## The task:
Look for "browser" in each line of the records, and copy the lines that have it.

(Collected data)
Segment Open

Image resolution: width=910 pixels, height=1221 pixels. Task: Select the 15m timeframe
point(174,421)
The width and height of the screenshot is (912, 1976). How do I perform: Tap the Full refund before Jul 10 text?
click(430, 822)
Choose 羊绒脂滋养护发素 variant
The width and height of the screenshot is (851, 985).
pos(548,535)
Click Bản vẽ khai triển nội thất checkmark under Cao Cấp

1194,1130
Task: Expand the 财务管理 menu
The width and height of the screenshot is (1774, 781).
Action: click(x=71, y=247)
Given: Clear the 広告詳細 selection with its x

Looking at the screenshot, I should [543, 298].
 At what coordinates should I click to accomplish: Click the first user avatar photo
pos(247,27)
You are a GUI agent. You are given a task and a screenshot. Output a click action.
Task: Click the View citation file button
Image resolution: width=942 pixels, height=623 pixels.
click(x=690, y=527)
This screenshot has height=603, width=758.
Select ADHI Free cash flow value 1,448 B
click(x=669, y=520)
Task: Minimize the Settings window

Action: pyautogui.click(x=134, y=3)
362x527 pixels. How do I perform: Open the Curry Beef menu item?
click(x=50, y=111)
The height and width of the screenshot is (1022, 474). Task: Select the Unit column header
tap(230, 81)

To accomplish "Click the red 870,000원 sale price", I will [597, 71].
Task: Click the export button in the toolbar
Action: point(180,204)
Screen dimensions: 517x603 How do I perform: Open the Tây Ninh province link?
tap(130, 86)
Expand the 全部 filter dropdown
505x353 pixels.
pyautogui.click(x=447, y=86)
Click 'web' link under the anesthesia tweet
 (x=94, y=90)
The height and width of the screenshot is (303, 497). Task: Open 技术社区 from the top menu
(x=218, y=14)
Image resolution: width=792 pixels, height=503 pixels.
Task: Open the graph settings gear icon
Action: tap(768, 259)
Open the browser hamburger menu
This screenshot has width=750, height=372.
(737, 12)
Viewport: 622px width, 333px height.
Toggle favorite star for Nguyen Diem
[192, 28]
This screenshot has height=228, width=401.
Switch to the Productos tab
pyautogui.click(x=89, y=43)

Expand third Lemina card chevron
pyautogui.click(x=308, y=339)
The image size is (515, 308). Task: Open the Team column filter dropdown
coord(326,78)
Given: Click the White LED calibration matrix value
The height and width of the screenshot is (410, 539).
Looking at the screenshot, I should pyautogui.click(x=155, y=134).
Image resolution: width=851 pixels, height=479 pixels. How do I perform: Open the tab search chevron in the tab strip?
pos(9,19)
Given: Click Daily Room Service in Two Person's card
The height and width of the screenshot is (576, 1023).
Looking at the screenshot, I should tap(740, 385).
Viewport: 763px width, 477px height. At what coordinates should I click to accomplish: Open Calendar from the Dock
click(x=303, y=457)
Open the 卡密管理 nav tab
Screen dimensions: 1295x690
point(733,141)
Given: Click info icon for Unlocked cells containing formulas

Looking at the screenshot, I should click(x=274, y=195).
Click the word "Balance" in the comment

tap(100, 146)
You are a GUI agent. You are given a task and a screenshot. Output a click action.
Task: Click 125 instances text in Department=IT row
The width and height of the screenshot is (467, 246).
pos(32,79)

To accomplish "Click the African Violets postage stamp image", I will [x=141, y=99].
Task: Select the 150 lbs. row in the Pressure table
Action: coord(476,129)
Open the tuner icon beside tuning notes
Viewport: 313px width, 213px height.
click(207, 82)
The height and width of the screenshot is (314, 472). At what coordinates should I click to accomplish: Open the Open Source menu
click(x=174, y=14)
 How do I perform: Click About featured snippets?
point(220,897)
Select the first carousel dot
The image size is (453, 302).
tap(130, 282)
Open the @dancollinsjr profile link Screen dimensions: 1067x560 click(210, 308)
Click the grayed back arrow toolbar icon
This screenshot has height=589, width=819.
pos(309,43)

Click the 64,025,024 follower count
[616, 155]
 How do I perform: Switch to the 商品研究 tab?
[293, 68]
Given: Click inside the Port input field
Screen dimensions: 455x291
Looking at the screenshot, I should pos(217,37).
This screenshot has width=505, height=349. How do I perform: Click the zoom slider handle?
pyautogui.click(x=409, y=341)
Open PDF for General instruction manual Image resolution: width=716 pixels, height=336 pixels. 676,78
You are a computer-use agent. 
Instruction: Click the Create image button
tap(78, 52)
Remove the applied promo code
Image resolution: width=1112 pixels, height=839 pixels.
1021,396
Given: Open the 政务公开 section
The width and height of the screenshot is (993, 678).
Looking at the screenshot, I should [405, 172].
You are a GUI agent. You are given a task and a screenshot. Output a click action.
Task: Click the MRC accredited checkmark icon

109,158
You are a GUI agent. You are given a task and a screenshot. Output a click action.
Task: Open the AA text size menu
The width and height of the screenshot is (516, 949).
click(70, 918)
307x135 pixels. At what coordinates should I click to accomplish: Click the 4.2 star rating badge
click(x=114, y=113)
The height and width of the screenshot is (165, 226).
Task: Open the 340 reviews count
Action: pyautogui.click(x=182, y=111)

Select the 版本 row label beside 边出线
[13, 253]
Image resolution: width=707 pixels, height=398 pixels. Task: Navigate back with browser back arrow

Segment Closed

## Problem solution:
Open the browser hamburger menu
Image resolution: width=707 pixels, height=398 pixels. Task: Navigate back with browser back arrow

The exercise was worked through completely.